• [Exercise aim]: Please determine the number of lines in the material below that contain the word "lifter", and state it alone.

• [Stored data]:
━━━━━━━━
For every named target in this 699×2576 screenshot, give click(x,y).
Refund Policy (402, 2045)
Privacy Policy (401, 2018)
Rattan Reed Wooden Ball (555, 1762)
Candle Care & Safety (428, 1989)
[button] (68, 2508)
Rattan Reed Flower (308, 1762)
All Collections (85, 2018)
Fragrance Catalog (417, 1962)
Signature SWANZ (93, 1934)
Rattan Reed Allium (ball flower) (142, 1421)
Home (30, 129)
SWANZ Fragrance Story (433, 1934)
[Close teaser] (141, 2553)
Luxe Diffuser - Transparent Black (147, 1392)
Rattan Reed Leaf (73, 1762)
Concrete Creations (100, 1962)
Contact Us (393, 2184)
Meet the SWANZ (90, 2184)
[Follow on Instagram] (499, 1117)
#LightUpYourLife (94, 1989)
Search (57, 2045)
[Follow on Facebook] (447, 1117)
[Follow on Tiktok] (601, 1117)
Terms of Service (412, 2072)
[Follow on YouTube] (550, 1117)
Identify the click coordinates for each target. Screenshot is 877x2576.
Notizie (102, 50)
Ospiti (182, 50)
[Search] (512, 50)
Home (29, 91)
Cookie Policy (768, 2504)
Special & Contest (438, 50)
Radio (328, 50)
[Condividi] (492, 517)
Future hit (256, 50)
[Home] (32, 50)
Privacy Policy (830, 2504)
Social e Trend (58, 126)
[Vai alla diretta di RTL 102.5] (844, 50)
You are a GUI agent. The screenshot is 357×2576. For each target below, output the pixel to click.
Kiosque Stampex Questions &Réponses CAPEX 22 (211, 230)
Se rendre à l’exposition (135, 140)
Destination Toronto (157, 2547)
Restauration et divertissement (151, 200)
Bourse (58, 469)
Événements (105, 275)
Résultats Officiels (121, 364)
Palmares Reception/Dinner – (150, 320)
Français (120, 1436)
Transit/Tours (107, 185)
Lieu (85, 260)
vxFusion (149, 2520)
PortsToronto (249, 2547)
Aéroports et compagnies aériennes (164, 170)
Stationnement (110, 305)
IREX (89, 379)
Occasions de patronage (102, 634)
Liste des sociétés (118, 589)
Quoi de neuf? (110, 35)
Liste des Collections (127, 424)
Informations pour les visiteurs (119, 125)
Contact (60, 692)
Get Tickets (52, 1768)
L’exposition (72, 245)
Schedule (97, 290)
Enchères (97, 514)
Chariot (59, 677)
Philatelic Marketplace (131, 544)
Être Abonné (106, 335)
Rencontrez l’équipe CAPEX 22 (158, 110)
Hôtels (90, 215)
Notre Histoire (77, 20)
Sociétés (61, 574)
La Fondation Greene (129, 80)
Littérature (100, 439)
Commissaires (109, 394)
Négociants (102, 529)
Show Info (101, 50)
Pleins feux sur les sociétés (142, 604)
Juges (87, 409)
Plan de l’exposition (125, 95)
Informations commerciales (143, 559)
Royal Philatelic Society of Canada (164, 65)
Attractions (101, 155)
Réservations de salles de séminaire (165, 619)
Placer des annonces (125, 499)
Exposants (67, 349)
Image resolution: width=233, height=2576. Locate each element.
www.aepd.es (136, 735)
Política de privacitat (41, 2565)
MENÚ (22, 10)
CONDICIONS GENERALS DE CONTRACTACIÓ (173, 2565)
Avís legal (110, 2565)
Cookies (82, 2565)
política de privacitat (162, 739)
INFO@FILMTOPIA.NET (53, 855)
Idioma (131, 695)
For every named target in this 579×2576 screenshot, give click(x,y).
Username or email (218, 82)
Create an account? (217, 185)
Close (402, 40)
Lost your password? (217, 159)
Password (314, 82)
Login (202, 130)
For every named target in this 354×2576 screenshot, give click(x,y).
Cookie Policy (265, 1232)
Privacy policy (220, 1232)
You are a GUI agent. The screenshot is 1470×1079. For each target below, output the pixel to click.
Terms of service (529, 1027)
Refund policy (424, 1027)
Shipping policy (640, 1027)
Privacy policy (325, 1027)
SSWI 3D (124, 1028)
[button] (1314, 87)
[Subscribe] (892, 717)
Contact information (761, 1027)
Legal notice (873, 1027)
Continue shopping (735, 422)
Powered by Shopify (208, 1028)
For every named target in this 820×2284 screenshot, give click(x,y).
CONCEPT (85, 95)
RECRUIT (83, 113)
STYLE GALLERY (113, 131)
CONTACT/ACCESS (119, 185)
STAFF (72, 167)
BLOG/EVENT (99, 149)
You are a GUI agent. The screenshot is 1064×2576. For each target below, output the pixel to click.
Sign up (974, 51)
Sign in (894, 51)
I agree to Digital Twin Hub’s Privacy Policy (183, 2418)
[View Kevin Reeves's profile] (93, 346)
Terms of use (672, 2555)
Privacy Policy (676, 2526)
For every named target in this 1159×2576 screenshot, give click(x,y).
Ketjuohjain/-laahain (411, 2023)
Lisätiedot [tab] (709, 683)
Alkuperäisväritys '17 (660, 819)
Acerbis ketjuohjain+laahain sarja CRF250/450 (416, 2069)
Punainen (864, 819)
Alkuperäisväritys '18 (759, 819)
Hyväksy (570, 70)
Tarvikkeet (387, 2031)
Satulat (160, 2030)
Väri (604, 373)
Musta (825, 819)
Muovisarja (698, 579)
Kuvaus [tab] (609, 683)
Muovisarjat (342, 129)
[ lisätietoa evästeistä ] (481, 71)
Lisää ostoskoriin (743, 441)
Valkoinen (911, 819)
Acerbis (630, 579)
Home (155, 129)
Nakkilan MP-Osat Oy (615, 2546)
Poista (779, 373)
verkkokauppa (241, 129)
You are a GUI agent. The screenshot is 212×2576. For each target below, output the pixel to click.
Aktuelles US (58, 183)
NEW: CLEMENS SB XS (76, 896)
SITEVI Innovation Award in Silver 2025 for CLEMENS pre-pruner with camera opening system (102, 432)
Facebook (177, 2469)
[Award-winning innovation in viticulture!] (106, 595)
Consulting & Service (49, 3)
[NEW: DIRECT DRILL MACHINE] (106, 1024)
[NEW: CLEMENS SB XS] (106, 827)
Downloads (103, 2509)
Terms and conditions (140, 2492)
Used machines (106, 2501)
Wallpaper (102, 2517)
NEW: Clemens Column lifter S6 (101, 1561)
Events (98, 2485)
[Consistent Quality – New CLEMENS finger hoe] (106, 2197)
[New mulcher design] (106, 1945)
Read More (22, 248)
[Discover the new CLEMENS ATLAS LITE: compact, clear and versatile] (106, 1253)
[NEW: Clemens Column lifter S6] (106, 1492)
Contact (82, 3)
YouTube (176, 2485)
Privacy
━━━━━━━━
• [Solved exercise]: 2